REQUIRED ACTIONS
**A)** In the passage on the origins of teeth, rewrite the paragraph beginning "Using advanced 3D imaging technology" more briefly, keeping its main facts.
**B)** Continue the passage on the origins of teeth from its final paragraph.

A recent study offers new insights into the origins of teeth, proposing that the sensitive interior layer of human teeth may have evolved from sensory structures found on the armored skin of ancient fish living about 465 million years ago.
While teeth are well-known for their hard, enamel-covered exterior, it is dentine—the inner layer that transmits sensory information like pressure, temperature, and pain—that plays a crucial role in how teeth function. Researchers have long debated how teeth first evolved, and one hypothesis was that they originated from bumps on the protective exoskeletons of ancient jawless fish. These bumps, called odontodes, had an unclear role until now.
Using advanced 3D imaging technology to scan fossils, scientists discovered that these odontodes contained dentine, suggesting that they served a sensory purpose. This allowed ancient fish to detect environmental changes, such as pressure from contact or variations in water temperature. The findings were published May 21 in the journal Nature.
Lead author Dr. Yara Haridy of the University of Chicago explained that these dentine-filled bumps may have functioned like sensory organs, helping the fish respond to their surroundings. The study also revealed similarities between these odontodes and structures called sensilla, sensory organs found on the shells of modern crustaceans like crabs and shrimp. Sensilla and odontodes evolved independently in different animal groups—a phenomenon known as evolutionary convergence.
The study further clarified the classification of a fossil species called Anatolepis, previously thought to be an early fish. Detailed scans showed that Anatolepis was actually an arthropod, more closely related to invertebrates like crabs. This correction helps refine the understanding of early vertebrate evolution.

INPUT DATA
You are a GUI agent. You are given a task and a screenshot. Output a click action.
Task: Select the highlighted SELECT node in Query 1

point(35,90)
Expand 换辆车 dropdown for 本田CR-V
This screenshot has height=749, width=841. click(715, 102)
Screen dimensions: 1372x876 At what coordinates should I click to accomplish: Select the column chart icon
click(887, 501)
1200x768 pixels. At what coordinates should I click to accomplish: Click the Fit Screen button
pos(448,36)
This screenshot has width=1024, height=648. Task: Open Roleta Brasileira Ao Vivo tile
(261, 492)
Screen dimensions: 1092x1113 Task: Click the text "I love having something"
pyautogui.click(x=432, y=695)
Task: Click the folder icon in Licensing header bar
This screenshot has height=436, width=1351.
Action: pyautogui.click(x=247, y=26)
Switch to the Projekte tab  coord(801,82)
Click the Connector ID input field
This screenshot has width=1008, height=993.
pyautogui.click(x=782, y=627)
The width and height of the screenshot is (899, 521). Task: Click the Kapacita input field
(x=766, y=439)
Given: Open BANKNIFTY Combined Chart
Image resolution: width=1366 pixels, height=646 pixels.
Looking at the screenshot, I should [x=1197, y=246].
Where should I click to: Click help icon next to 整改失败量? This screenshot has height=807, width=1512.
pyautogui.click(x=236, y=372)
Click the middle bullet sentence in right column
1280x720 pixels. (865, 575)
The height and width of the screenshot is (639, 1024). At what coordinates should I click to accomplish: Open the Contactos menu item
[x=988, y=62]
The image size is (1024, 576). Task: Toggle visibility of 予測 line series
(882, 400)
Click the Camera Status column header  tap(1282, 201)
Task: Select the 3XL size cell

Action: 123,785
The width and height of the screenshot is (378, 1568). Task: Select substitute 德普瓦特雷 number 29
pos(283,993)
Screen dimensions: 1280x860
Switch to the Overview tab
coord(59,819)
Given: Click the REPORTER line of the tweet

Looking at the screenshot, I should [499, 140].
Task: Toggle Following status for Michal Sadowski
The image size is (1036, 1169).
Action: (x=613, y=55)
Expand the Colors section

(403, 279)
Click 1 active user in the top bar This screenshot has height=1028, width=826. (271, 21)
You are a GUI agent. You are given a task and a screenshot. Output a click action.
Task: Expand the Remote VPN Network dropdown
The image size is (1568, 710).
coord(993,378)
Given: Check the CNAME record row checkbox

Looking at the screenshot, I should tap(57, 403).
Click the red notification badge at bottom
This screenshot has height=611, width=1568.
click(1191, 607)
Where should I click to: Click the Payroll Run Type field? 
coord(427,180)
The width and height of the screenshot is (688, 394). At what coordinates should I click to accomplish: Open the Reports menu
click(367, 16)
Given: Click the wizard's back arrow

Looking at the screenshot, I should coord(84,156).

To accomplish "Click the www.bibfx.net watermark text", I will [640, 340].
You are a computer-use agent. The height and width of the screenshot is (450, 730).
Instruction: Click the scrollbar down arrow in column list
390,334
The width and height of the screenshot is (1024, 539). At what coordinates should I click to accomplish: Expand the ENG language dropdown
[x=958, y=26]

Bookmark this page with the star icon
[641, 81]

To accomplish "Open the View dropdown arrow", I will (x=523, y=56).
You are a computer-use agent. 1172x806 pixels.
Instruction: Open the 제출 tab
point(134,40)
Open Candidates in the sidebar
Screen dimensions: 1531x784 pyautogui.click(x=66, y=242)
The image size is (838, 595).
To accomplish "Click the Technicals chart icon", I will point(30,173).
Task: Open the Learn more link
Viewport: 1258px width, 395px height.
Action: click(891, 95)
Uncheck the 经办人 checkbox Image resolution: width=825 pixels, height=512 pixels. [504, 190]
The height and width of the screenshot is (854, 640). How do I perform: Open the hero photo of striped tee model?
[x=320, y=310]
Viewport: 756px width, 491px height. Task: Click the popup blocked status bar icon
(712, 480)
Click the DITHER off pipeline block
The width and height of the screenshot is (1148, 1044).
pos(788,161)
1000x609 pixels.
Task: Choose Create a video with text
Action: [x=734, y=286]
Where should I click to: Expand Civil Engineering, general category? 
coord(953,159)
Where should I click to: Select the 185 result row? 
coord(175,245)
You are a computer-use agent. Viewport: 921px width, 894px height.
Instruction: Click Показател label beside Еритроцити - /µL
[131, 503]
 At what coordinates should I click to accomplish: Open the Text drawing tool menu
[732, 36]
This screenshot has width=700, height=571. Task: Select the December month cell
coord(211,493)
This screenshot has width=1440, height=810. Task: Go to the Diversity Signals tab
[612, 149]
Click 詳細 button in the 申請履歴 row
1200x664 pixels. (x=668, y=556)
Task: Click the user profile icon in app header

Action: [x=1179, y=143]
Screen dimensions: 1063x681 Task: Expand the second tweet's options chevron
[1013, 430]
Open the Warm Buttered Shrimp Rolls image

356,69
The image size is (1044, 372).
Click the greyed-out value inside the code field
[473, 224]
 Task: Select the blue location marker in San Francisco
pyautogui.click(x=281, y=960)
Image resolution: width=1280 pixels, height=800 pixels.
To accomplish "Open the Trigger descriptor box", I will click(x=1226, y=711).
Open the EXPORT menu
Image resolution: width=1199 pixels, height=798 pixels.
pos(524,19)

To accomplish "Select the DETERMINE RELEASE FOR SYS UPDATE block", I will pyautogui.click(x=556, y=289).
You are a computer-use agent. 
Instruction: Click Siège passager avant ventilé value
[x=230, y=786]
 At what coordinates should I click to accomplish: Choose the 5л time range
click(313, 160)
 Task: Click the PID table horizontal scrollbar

ANSWERS FOR THE EXERCISE
**A)** 3D scans of fossils showed that the odontodes contained dentine, which suggests a sensory role: they let ancient fish detect changes such as contact pressure or shifts in water temperature. The findings appeared in Nature on May 21.

**B)**
Fossils of ancient jawless fish such as Eriptychius and Astraspis confirmed the presence of dentine-containing odontodes. These fish, living during the Ordovician period roughly 485 to 444 million years ago, inhabited seas shared with large predators like giant cephalopods and sea scorpions. The sensory bumps on their armor likely played a vital role in detecting predators and navigating their environment.
Modern fish, including sharks and some catfish, retain small tooth-like structures called denticles on their skin, which share similarities with ancient odontodes. Haridy’s research showed that these denticles are connected to nerves, further supporting the idea that early teeth and skin structures were sensory in function before becoming adapted for feeding.
The study suggests that genetic mechanisms responsible for forming odontodes in armored fish may have been repurposed over time to develop teeth inside the mouth, especially as jaws evolved. This evolutionary pathway highlights how structures initially serving one purpose—such as sensing the environment—can be adapted for new functions like feeding.
Experts not involved in the study praised the use of modern imaging to clarify longstanding questions about early vertebrates and the origins of hard tissues like dentine. The findings also challenge the assumption that teeth and scales primarily evolved for protection or feeding, proposing instead that sensory functions were key drivers in their development.